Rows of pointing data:
● ● ● ●

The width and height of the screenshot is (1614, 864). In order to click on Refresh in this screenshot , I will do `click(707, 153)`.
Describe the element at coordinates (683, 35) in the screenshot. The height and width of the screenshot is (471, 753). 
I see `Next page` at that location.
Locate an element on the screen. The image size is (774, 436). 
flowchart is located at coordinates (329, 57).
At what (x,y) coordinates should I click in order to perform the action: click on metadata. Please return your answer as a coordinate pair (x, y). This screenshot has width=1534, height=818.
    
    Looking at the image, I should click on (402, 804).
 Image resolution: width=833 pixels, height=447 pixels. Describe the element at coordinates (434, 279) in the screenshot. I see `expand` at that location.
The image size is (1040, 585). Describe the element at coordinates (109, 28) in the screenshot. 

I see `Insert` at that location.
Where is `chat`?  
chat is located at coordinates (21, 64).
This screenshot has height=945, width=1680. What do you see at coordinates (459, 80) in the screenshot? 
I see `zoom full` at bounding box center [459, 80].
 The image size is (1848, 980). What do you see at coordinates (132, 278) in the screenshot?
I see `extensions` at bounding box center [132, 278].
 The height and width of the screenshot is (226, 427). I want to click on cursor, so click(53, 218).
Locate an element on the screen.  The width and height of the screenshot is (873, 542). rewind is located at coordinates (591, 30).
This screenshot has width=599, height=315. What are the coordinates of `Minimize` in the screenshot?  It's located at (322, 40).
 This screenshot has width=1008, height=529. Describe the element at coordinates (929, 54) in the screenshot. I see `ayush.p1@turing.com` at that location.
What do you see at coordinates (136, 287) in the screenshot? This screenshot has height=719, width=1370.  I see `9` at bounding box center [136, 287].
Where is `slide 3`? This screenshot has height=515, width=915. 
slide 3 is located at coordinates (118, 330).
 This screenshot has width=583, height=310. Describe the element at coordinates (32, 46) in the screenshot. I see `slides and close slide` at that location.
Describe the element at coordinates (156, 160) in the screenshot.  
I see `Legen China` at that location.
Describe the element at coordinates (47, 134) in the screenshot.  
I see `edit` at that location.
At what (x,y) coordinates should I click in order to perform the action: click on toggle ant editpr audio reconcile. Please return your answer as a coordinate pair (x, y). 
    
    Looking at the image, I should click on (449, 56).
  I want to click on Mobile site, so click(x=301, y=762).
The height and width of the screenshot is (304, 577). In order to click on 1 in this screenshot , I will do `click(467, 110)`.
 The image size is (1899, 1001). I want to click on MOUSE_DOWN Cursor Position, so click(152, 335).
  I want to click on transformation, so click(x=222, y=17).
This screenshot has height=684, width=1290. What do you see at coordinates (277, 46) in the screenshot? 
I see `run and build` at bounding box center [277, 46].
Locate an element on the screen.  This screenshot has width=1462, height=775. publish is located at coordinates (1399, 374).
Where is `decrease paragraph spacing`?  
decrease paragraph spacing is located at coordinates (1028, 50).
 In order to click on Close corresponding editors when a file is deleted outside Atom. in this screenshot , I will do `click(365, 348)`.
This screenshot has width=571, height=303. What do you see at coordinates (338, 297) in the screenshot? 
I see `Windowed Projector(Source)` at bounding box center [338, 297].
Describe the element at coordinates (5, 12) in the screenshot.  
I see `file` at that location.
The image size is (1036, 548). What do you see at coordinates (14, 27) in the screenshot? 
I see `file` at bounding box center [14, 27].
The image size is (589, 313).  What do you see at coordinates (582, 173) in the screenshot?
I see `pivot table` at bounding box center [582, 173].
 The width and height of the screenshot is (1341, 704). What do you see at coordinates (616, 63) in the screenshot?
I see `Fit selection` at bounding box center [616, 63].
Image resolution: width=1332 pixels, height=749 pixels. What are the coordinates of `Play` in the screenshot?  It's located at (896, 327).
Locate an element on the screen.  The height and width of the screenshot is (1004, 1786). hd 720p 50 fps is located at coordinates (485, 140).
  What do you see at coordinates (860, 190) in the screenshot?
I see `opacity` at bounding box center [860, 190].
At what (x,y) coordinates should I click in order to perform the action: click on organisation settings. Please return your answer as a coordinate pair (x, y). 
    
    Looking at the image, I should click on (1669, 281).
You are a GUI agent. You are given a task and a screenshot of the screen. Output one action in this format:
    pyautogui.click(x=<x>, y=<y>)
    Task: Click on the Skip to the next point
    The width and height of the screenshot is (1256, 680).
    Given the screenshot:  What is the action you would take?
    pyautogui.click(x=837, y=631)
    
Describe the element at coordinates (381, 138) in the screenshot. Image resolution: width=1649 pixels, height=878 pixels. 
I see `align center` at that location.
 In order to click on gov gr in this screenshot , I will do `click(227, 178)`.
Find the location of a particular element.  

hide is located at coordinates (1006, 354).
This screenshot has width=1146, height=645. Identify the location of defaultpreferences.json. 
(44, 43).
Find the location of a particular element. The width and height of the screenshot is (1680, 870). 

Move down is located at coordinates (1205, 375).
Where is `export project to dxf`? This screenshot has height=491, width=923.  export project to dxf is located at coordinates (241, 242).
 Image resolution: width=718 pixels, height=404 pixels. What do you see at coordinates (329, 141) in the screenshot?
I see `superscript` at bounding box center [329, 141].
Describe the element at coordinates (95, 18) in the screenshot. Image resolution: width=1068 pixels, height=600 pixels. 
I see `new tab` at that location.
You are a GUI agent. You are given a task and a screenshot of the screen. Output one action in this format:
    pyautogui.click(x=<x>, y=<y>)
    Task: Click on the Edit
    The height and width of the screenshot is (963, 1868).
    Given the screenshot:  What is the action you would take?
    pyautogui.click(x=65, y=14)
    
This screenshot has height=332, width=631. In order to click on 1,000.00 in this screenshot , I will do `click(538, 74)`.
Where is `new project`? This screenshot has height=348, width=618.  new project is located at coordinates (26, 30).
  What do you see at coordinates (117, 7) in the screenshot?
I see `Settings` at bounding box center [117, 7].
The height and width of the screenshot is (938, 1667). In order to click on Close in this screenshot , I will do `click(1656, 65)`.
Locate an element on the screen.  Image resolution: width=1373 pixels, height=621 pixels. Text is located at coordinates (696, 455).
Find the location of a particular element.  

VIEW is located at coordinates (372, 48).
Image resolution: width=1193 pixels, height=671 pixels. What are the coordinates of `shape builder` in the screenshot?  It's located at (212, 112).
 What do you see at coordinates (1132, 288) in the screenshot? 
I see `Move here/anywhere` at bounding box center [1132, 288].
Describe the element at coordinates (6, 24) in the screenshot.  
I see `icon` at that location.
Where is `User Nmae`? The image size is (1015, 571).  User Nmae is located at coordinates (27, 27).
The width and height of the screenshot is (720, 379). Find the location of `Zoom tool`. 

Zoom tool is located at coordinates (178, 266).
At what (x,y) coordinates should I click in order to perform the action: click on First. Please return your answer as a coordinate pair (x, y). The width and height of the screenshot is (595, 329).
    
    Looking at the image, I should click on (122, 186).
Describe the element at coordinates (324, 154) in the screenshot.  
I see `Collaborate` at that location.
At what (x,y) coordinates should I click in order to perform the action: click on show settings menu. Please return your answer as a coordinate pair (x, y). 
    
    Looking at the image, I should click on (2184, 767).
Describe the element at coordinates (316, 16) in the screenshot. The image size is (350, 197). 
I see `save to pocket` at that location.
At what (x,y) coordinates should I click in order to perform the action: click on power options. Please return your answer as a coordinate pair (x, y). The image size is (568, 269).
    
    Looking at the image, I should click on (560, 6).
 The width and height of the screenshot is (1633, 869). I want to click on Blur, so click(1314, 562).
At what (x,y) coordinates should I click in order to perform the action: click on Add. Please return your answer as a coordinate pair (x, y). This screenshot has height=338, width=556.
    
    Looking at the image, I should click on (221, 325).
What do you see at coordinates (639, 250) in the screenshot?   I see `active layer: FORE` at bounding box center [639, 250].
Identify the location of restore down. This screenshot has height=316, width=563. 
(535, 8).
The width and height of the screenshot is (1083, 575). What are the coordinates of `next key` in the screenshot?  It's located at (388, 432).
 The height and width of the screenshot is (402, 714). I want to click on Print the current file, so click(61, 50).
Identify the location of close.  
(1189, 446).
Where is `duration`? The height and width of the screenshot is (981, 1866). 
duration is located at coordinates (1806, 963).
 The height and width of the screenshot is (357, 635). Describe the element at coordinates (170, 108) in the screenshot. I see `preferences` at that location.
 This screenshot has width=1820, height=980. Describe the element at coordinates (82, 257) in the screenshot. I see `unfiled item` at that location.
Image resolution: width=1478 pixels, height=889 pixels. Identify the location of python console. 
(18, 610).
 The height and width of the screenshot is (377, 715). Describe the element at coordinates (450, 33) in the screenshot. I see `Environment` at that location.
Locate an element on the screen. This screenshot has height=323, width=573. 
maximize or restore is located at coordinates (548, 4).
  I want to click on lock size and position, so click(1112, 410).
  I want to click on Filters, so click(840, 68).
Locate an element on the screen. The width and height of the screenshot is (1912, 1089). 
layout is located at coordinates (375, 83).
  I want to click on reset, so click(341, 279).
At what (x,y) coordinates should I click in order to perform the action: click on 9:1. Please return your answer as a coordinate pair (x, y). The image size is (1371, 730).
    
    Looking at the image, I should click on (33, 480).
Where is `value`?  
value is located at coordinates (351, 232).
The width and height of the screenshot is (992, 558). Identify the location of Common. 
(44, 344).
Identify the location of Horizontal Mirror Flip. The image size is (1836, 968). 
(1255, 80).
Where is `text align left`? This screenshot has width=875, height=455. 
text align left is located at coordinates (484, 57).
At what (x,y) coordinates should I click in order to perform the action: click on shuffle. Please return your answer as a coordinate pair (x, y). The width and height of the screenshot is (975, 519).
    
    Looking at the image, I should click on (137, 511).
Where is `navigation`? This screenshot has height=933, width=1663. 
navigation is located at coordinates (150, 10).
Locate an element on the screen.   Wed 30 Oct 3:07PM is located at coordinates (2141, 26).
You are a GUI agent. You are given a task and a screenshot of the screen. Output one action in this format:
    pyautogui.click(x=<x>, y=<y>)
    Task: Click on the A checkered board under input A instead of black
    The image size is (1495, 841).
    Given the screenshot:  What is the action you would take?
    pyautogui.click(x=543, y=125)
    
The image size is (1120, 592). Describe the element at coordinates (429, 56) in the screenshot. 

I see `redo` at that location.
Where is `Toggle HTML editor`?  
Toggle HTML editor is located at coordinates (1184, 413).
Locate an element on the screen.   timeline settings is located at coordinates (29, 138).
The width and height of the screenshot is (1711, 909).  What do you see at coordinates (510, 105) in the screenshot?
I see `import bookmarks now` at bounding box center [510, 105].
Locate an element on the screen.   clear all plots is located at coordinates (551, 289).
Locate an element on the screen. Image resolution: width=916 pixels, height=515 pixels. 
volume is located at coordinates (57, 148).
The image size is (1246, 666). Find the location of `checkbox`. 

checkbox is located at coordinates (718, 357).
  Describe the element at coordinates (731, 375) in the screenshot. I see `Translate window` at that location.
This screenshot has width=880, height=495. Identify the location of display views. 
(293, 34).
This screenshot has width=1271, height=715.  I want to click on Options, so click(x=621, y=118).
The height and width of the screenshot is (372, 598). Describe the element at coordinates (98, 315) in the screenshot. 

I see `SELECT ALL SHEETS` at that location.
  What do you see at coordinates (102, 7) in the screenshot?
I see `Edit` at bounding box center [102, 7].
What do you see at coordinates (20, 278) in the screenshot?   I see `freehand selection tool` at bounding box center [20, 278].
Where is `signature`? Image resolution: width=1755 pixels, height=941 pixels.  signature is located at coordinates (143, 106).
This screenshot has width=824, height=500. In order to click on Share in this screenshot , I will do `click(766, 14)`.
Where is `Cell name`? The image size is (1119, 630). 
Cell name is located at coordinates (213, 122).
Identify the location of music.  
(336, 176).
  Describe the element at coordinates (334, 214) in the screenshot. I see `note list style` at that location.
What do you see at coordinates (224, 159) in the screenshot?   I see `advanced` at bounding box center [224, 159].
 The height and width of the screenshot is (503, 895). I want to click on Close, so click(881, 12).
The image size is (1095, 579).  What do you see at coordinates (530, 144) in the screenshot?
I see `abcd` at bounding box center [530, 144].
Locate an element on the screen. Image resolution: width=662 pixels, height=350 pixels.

● ● ● ●

Copy out the records verbatim, beginning at the line that contains "The height and width of the screenshot is (304, 577)." and stopping after the line that contains "center [277, 46].".

The height and width of the screenshot is (304, 577). In order to click on 1 in this screenshot , I will do `click(467, 110)`.
 The image size is (1899, 1001). I want to click on MOUSE_DOWN Cursor Position, so click(152, 335).
  I want to click on transformation, so click(x=222, y=17).
This screenshot has height=684, width=1290. What do you see at coordinates (277, 46) in the screenshot? 
I see `run and build` at bounding box center [277, 46].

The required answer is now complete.